Nel mese di gennaio sono state ripristinate le restituzioni all’esportazione di prodotti lattiero-caseari. Il loro livello è stato mantenuto moderato in modo da permettere agli esportatori europei di essere competitivi senza abbassare i prezzi sul mercato mondiale. Le restituzioni saranno concesse per tutto il tempo necessario.
In virtù della crisi, quest’anno gli Stati UE potranno versare il 70% dei pagamenti diretti agli agricoltori già a partire dal 16 ottobre anziché dal 1º dicembre. Gli Stati potranno anche autorizzare a concedere aiuti de minimis oppure prestiti alle condizioni di mercato per aiutare i produttori di latte con problemi di liquidità.
Un altro tema di discussione è quello degli aiuti di Stato, nel quadro temporaneo di crisi. Si prevede, ad esempio, il versamento di un importo fino a 15.000 euro per agricoltore entro la fine del 2010, da cui vanno dedotti gli eventuali aiuti de minimis da questi percepiti.
Inoltre, la Commissione ha appena proposto una serie supplementare di programmi di promozione dei prodotti lattiero-caseari. Anche il regime di distribuzione gratuita di latte nelle scuole è stato recentemente migliorato e si sta esaminando come renderlo ancora più interessante per ampliare il numero di scuole coinvolte.
Anche la politica dello sviluppo rurale prevede una serie di misure per contribuire alla ristrutturazione del settore lattiero-caseario: è possibile spendere per la ristrutturazione di questo settore parte delle risorse supplementari versate al Fondo dello sviluppo rurale. Altre opzioni sono il prepensionamento, il sostegno agli investimenti, i pagamenti a favore dei produttori di latte stabiliti in zone svantaggiate, il sostegno a favore di una produzione lattiera rispettosa dell’ambiente e aiuti a favore delle pratiche destinate a migliorare il benessere degli animali.

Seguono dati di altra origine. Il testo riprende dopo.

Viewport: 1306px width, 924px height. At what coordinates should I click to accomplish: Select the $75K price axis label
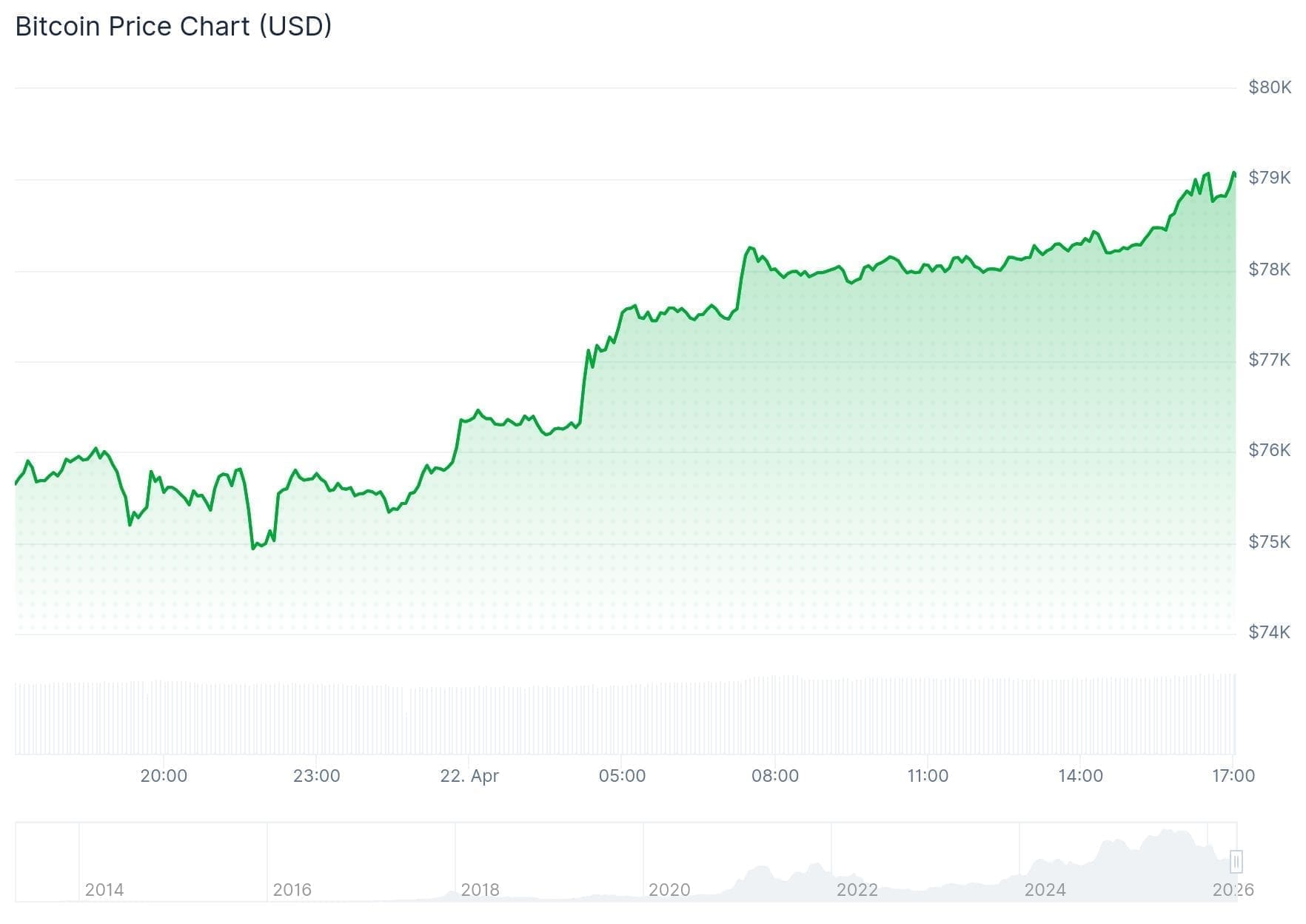pos(1269,542)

È in via di elaborazione anche un nuovo sistema di sorveglianza dei prezzi dei prodotti alimentari. A questo riguardo, si stanno esaminando anche le pratiche anticoncorrenziali all’interno della catena di approvvigionamento alimentare, in particolare nel settore dei prodotti lattiero-caseari. Se si riscontrasse un malfunzionamento della concorrenza, la Commissione europea non esiterà a far valere le rigorose regole in materia previste dal Trattato UE.
Sulle quote, modificare il sistema significherebbe non rispettare i risultati già ottenuti per stabilizzare il mercato. È quindi esclusa l’opzione di un’eventuale riduzione delle quote o di un “congelamento” degli aumenti già approvati. Già oggi la produzione è di 4,2 punti percentuali inferiore alla quota. La Commissione propone di autorizzare gli Stati a riscuotere un prelievo eccezionale dai produttori che superano la quota individuale loro assegnata e a utilizzare tali risorse per finanziare l’abbandono volontario della produzione di latte oppure per ridistribuirle a determinati gruppi prioritari.